Every record below is to be restated verbatim, though its images are not.
--- Extracted records ---
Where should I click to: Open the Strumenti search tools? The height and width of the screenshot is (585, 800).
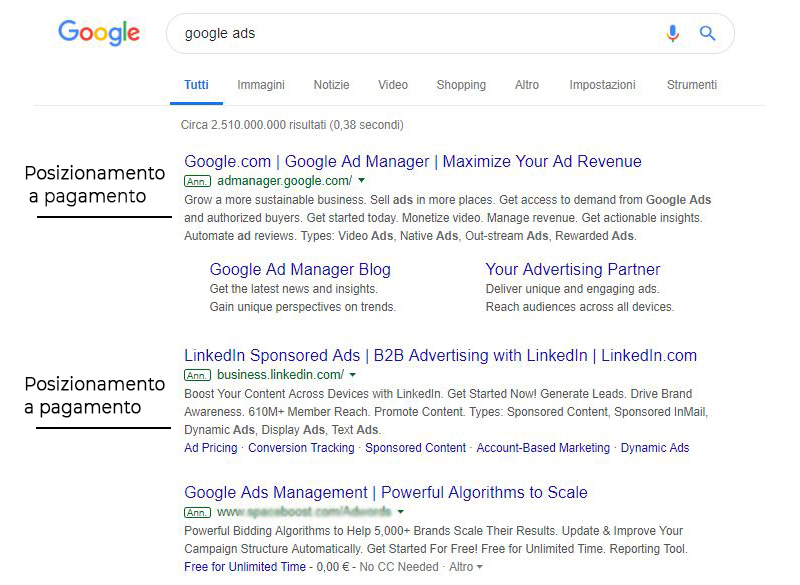[x=692, y=85]
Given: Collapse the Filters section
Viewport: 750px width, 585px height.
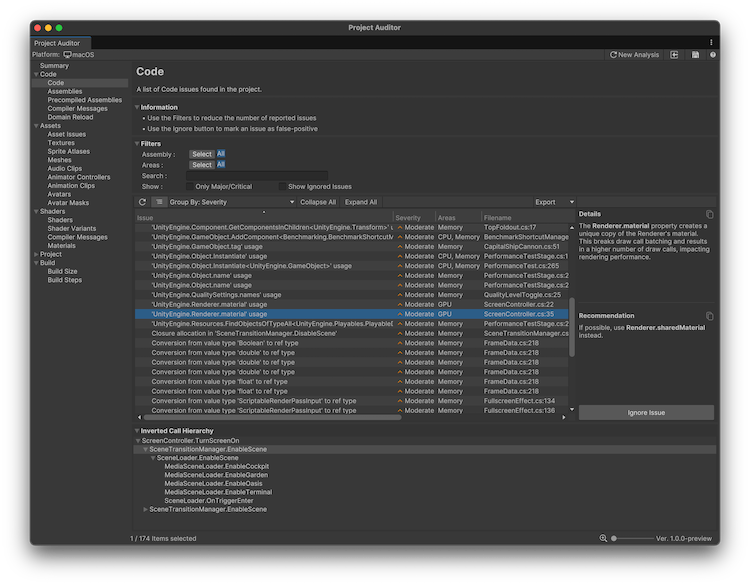Looking at the screenshot, I should (x=138, y=144).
---
__Reply__:
Where should I click to: Open the Strumenti search tools? The height and width of the screenshot is (585, 800).
[x=692, y=85]
Given: Collapse the Filters section
Viewport: 750px width, 585px height.
Looking at the screenshot, I should (x=138, y=144).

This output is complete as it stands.